Alpha lipoic acid (ALA) is an antioxidant that is made naturally by human cells. It can also be administered in capsules or can be found in foods such as red meat, organ meats, and yeast. Like other antioxidants, it functions by ridding the body of harmful free radicals that can cause damage to tissues and organs. It has an important role in the Krebs cycle as a coenzyme leading to the production of antioxidants, intracellular glutathione, and nerve-growth factors. Animal research has also uncovered the ability of ALA to improve nerve conduction velocity. Because flavors are perceived by differences in electric potential through specific nerves innervating the tongue, idiopathic dysgeusia may be a form of a neuropathy. ALA has proven to be an effective treatment for burning mouth syndrome, spurring studies in its potential to treat dysgeusia. In a study of forty-four patients diagnosed with the disorder, one half was treated with the drug for two months, while the other half, the control group, was given a placebo for two months, followed by a two-month treatment of ALA. The results showed that 91% of the group initially treated with ALA reported an improvement in their condition compared to only 36% of the control group. After the control group was treated with ALA, 72% reported an improvement. This study suggests that ALA may be a potential treatment for patients, and supports that full double blind randomized studies should be performed.

===Managing dysgeusia===

In addition to the aforementioned treatments, there are also many management approaches that can alleviate the symptoms of dysgeusia. These include using non-metallic silverware, avoiding metallic- or bitter-tasting foods, increasing the consumption of foods high in protein, flavoring foods with spices and seasonings, serving foods cold in order to reduce any unpleasant taste or odor, frequently brushing one's teeth and utilizing mouthwash, or using sialogogues such as sugar-free gum or sour-tasting drops that stimulate the production of saliva. When taste is impeded, the food experience can also be improved through means other than taste, such as texture, aroma, temperature, and color.

===Psychological impacts===

People with dysgeusia are also forced to manage the impact that the disorder has on their quality of life. An altered sense of taste has effects on food choice and intake, and can lead to weight loss, malnutrition, impaired immunity, and a decline in health. Patients diagnosed with dysgeusia must use caution when adding sugar and salt to food, and must be sure not to overcompensate for their lack of taste with excess amounts.
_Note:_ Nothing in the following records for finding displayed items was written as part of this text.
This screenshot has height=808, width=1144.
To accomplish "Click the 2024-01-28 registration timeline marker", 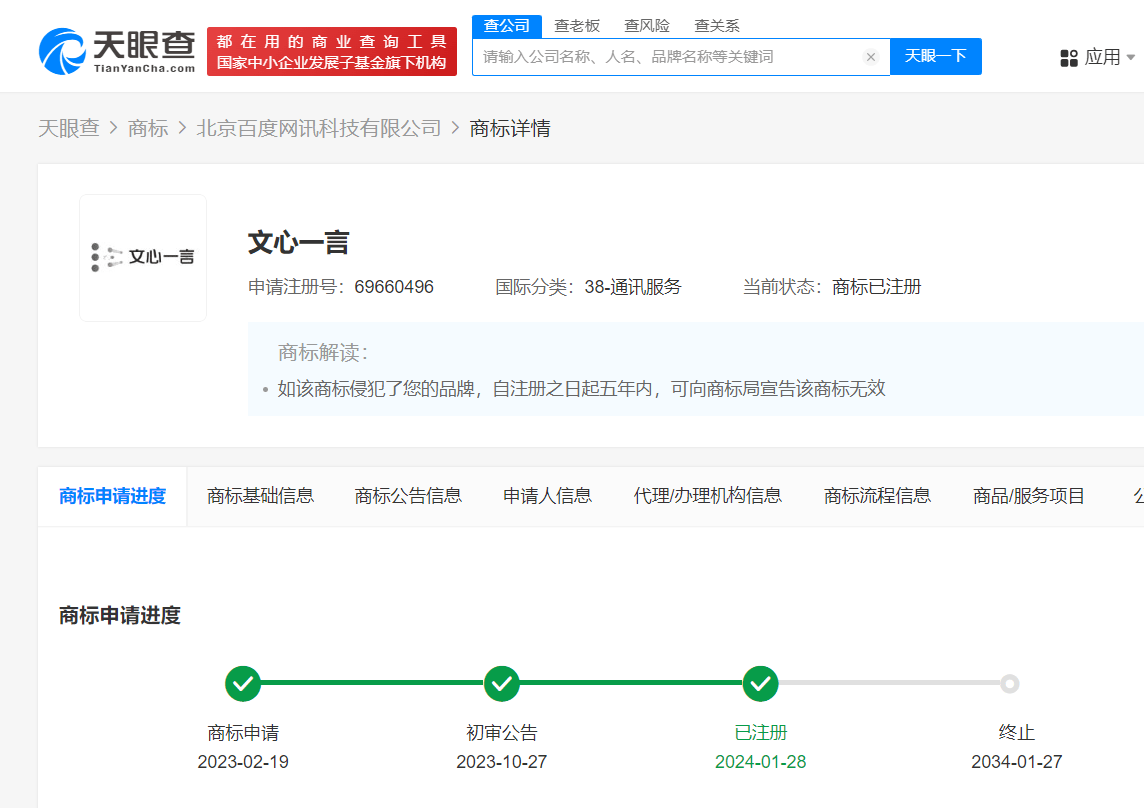I will (x=761, y=762).
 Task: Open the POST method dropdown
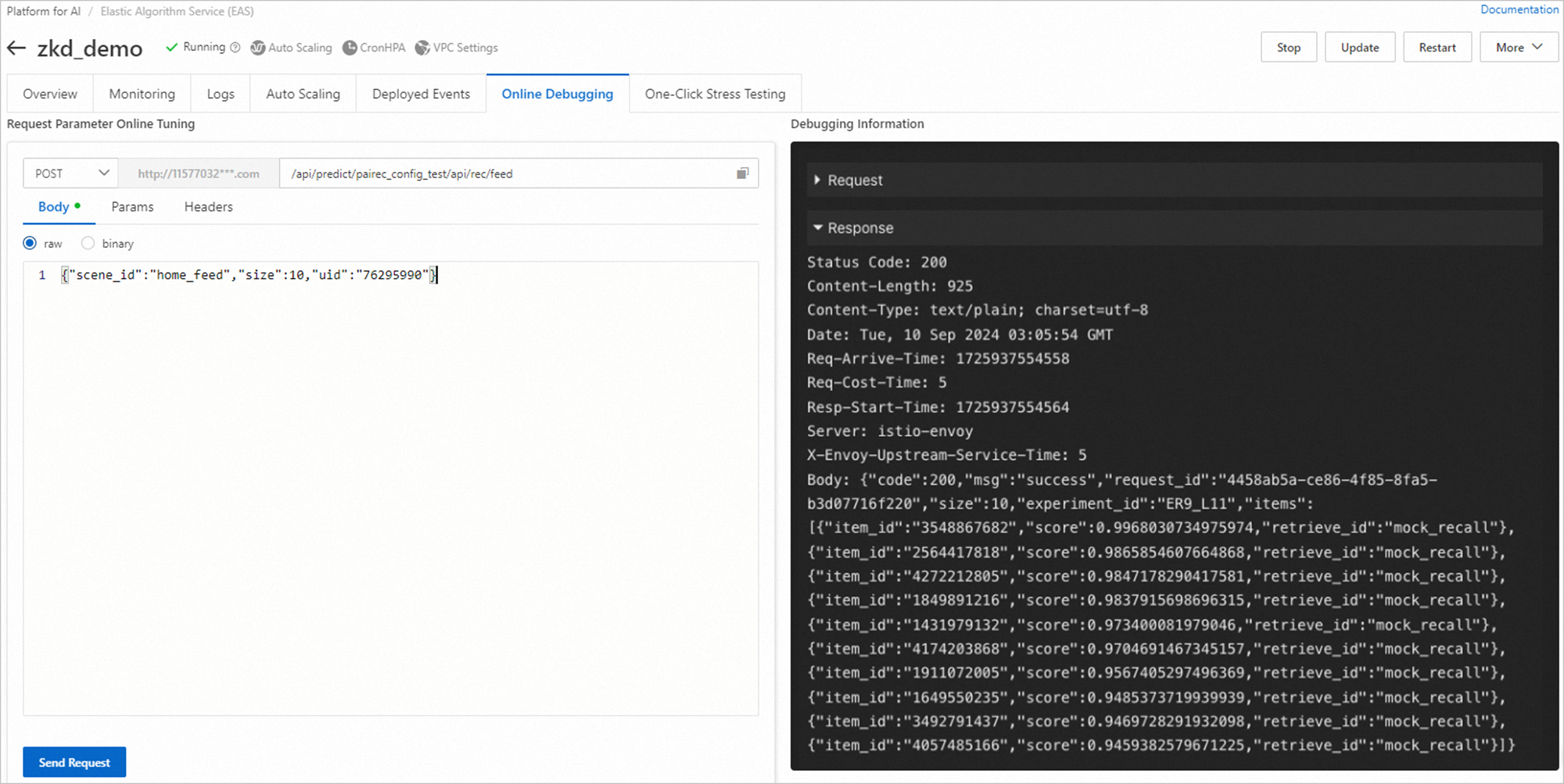coord(70,174)
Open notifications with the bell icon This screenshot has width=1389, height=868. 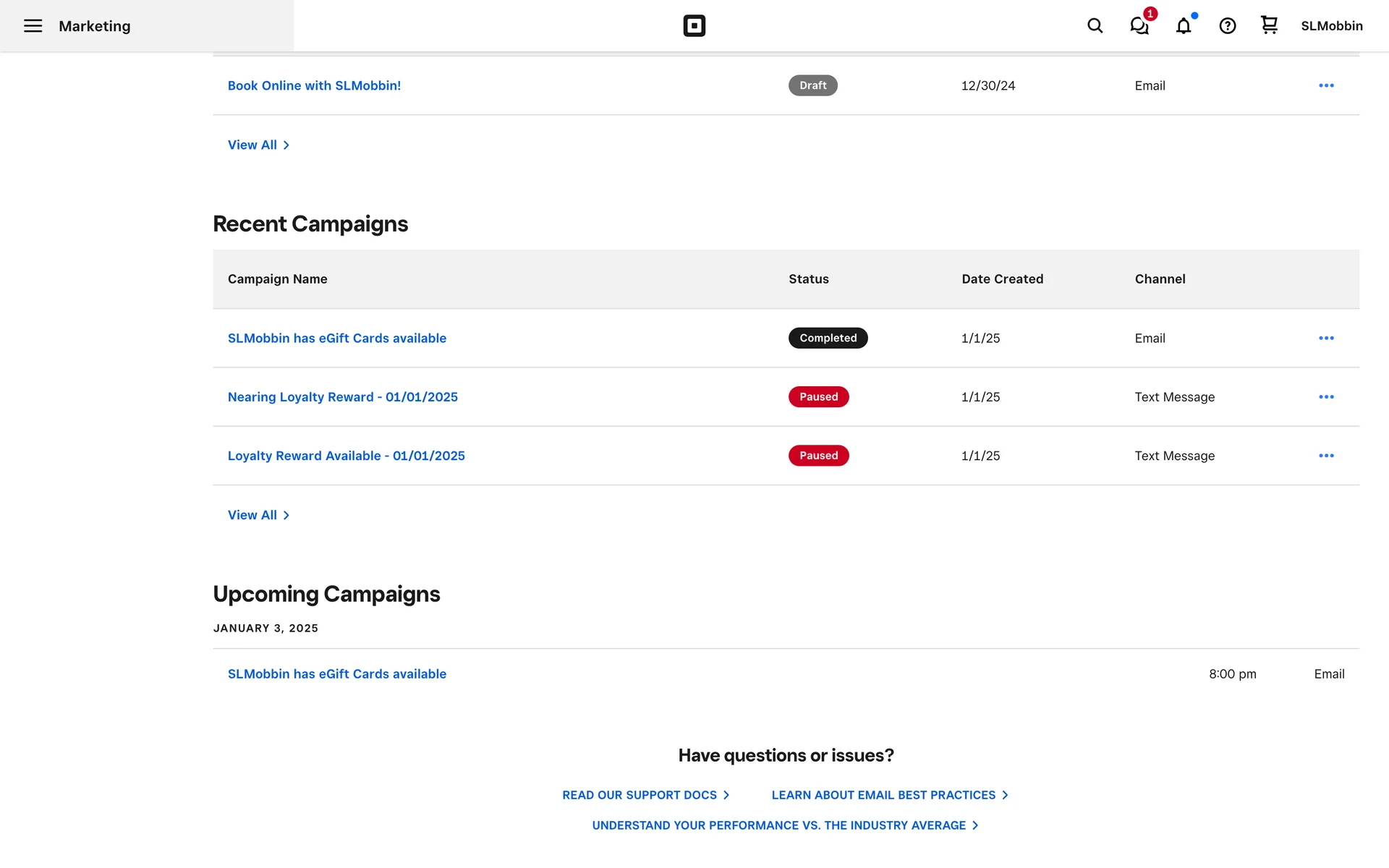tap(1183, 26)
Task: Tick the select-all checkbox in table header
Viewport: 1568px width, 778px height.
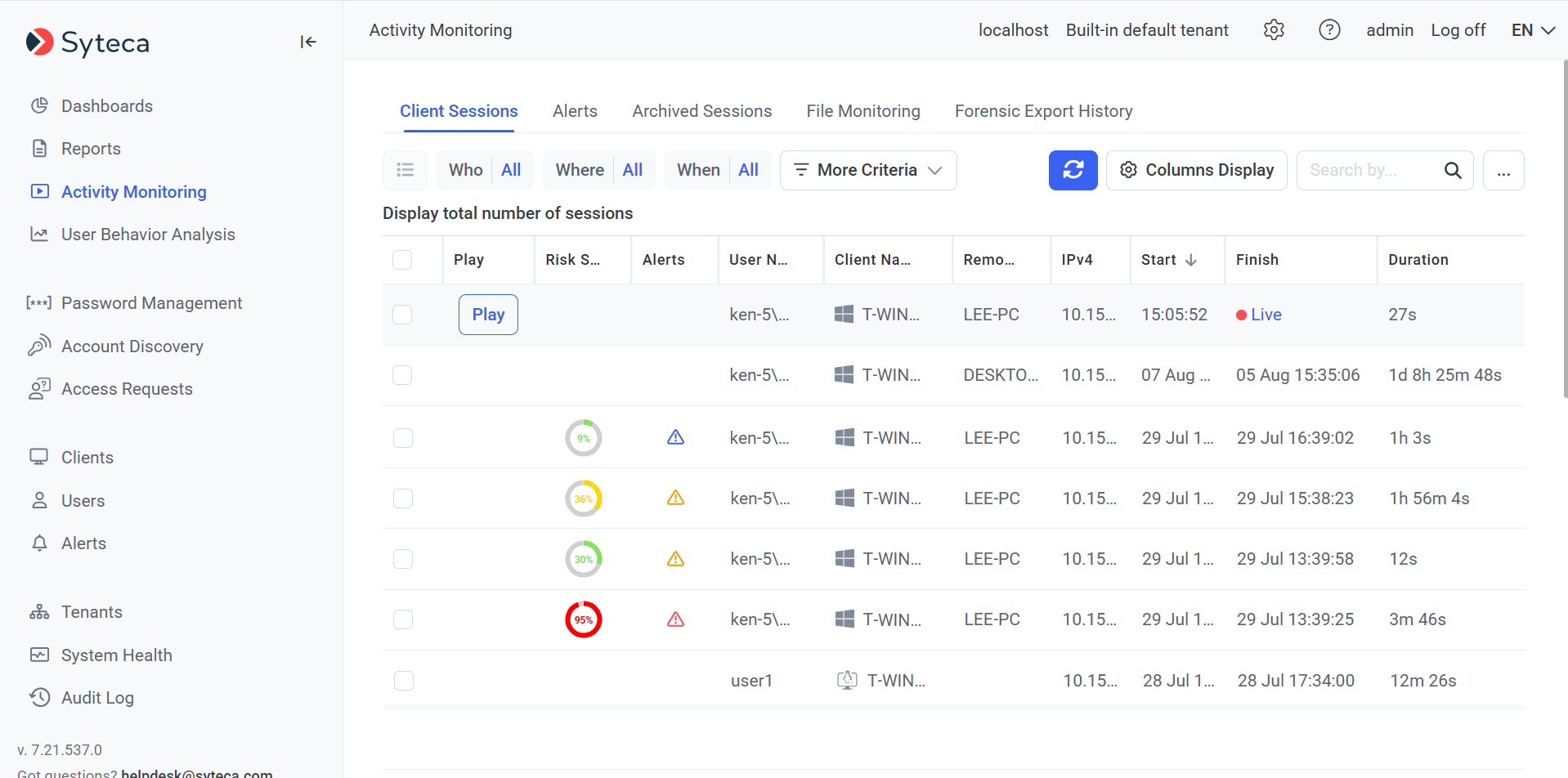Action: pyautogui.click(x=402, y=260)
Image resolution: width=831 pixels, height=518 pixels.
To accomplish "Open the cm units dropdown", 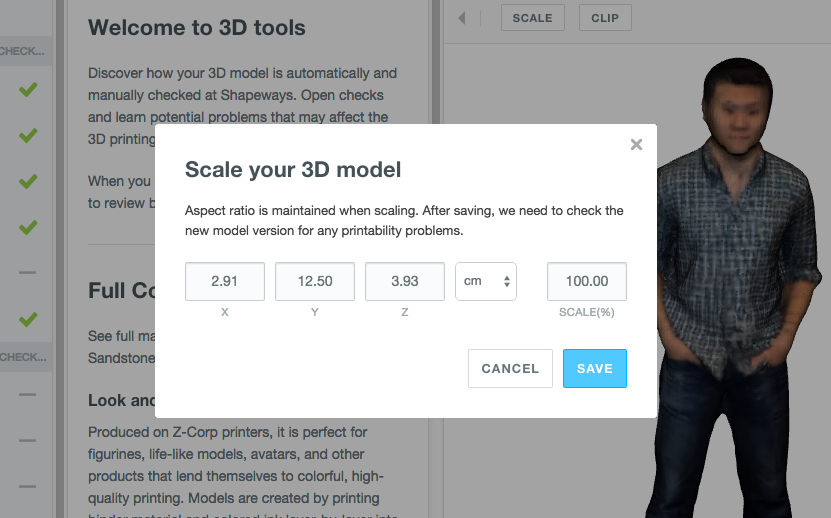I will point(486,282).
Since the elderly are often on multiple medications, they are at risk for taste disturbances, increasing the chances of developing depression, loss of appetite, and extreme weight loss. This is cause for evaluation and management of their dysgeusia. In patients undergoing chemotherapy, taste distortions can often be severe, and make compliance with cancer treatment difficult. Other problems that may arise include anorexia, and behavioral changes that can be misinterpreted as psychiatric delusions regarding food. Symptoms including paranoia, amnesia, cerebellar malfunction, and lethargy can also manifest when undergoing histidine treatment.

==Future research==

Every year, more than 200,000 individuals see their physicians concerning chemosensory problems, and many more taste disturbances are never reported. Due to the large number of persons affected by taste disorders, basic and clinical research are both receiving support at different institutions and chemosensory research centers across the United States. These taste and smell clinics are focusing their research on better understanding the mechanisms involved in gustatory function and taste disorders such as dysgeusia. For example, the National Institute on Deafness and Other Communication Disorders is looking into the mechanisms underlying the key receptors on taste cells, and applying this knowledge to the future of medications and artificial food products. Meanwhile, the Taste and Smell Clinic at the University of Connecticut Health Center is integrating behavioral, neurophysiological, and genetic studies involving stimulus concentrations and intensities, in order to better understand taste function.